◆ INSTRUÇÕES DA TAREFA
Resuma o acórdão abaixo em duas frases.

◆ EXCERTO DO DOCUMENTO
Acórdão nº 0438/09 de Supremo Tribunal Administrativo (Portugal), 01 de Março de 2010
Magistrado Responsável | FREITAS CARVALHO |
Data da Resolução | 01 de Março de 2010 |
Emissor | Supremo Tribunal Administrativo (Portugal) |
Acordam em conferência na Secção de Contencioso do Supremo Tribunal Administrativo A… e B…, identificados nos autos, requereram ao Tribunal Administrativo e Fiscal de Coimbra, contra o Ministério do Ambiente, do Ordenamento do Território e do Desenvolvimento Regional e a “C…” a adopção das seguintes providências cautelares: 1 - Suspensão de eficácia dos actos de concessão: a) da licença ambiental, em 15.11.2006, pelo Presidente do Instituto do Ambiente, António Gonçalves Henriques à fábrica da C… de Souselas, denominada «Centro de Produção de Souselas» para a co-incineração de resíduos; b) da licença de instalação, em 24.11.2006, pelo Vice-Presidente do Instituto dos Resíduos, Francisco Barracha, à fábrica da C… de Souselas denominada «Centro e Produção de Souselas» para a co-incineração de resíduos perigosos e não perigosos; c) da licença de exploração nr. 2/2008/DOGR, em 24.01.2008, pela Sub-Directora Geral da Agência Portuguesa do Ambiente, Luisa Pinheiro, à fábrica da C… de Souselas, denominada «Centro de Produção de Souselas» para a co-incineração de resíduos perigosos; 2 - Intimação: a) do Ministério do Ambiente, do Ordenamento do Território e do Desenvolvimento Regional para que se abstenha de atribuir novas licenças à fábrica da … no Outão para o exercício da actividade de co-incineração de resíduos perigosos enquanto estiver suspensa a eficácia das licenças supra-indicadas; b) da C…, para que se abstenha de realizar testes ou demais operações de co-incineração de resíduos perigosos enquanto estiver suspensa a eficácia das licenças supra-indicadas.

◆ DADOS
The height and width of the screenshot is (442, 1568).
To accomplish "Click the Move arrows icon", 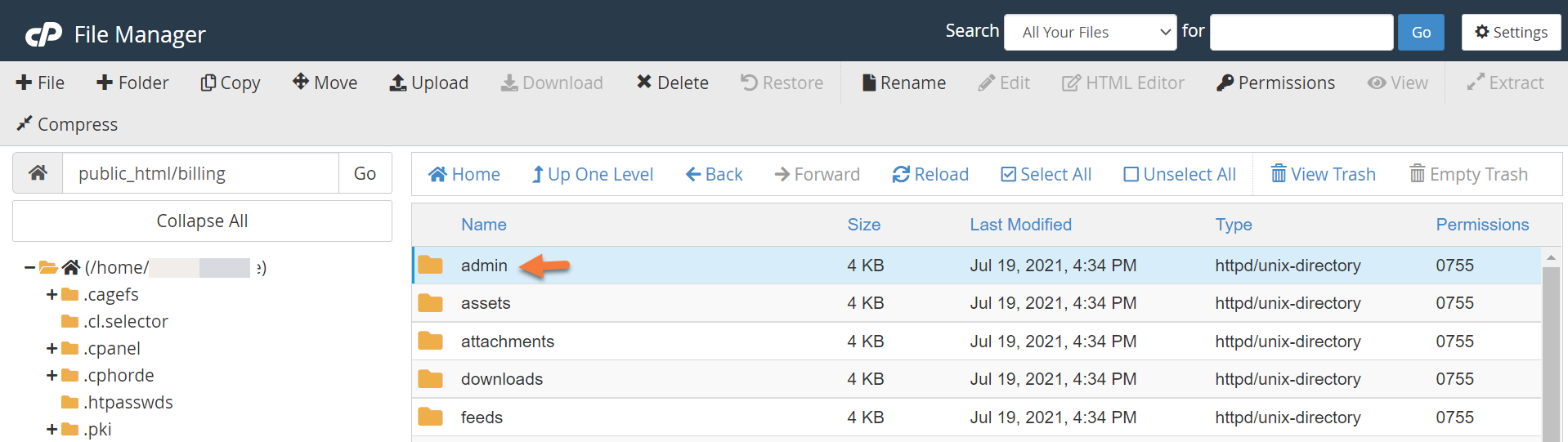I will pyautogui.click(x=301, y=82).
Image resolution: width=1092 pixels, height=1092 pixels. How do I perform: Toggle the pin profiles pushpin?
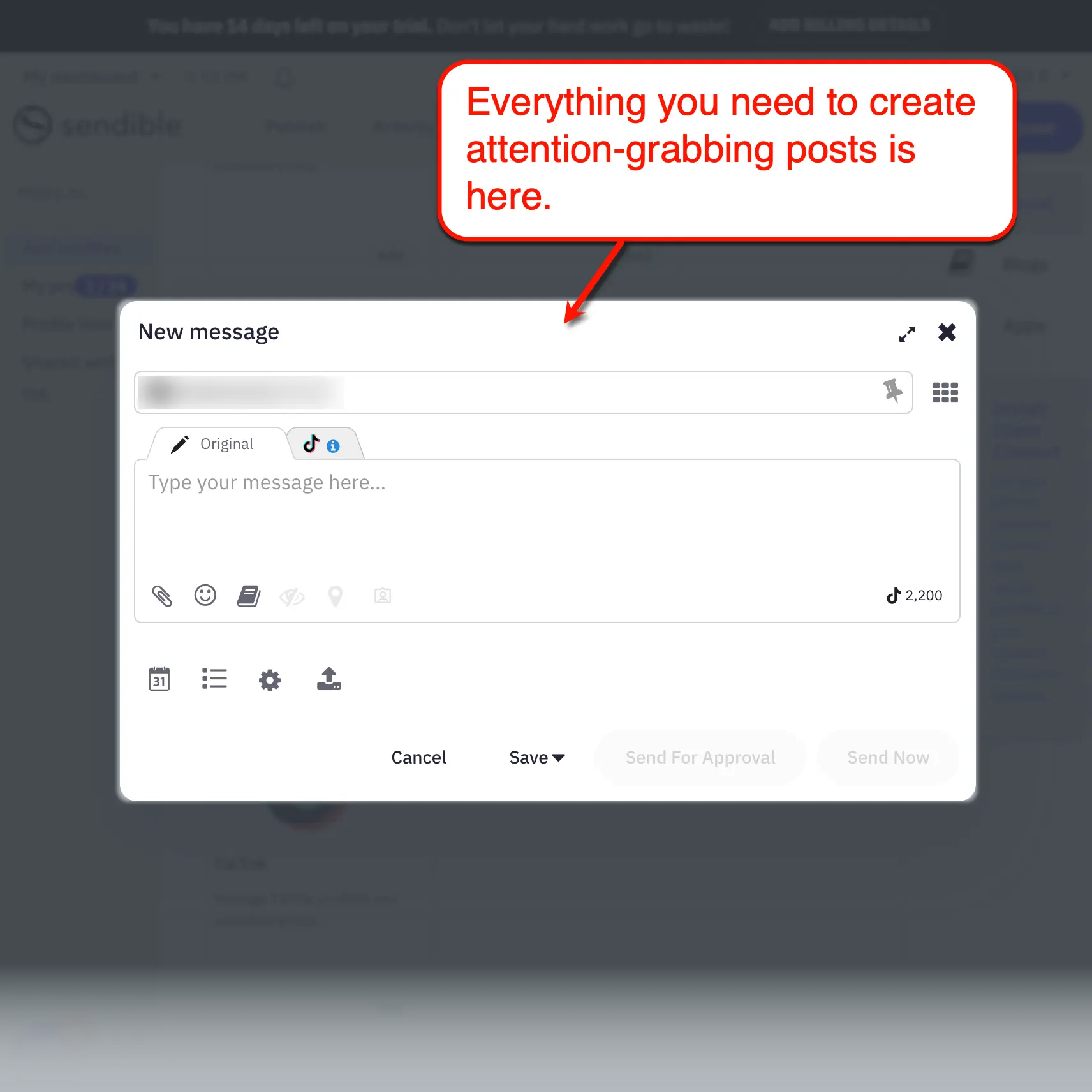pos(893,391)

◆ RESPOSTA
No acórdão do Supremo Tribunal Administrativo de 1 de março de 2010, consta que A… e B… requereram ao Tribunal Administrativo e Fiscal de Coimbra, contra o Ministério do Ambiente, do Ordenamento do Território e do Desenvolvimento Regional e a "C…", a suspensão de eficácia da licença ambiental, da licença de instalação e da licença de exploração concedidas ao «Centro de Produção de Souselas» para a co-incineração de resíduos. Pediram ainda a intimação do Ministério para que se abstivesse de atribuir novas licenças para a co-incineração de resíduos perigosos e da C… para que se abstivesse de realizar testes ou operações dessa co-incineração enquanto estivesse suspensa a eficácia daquelas licenças.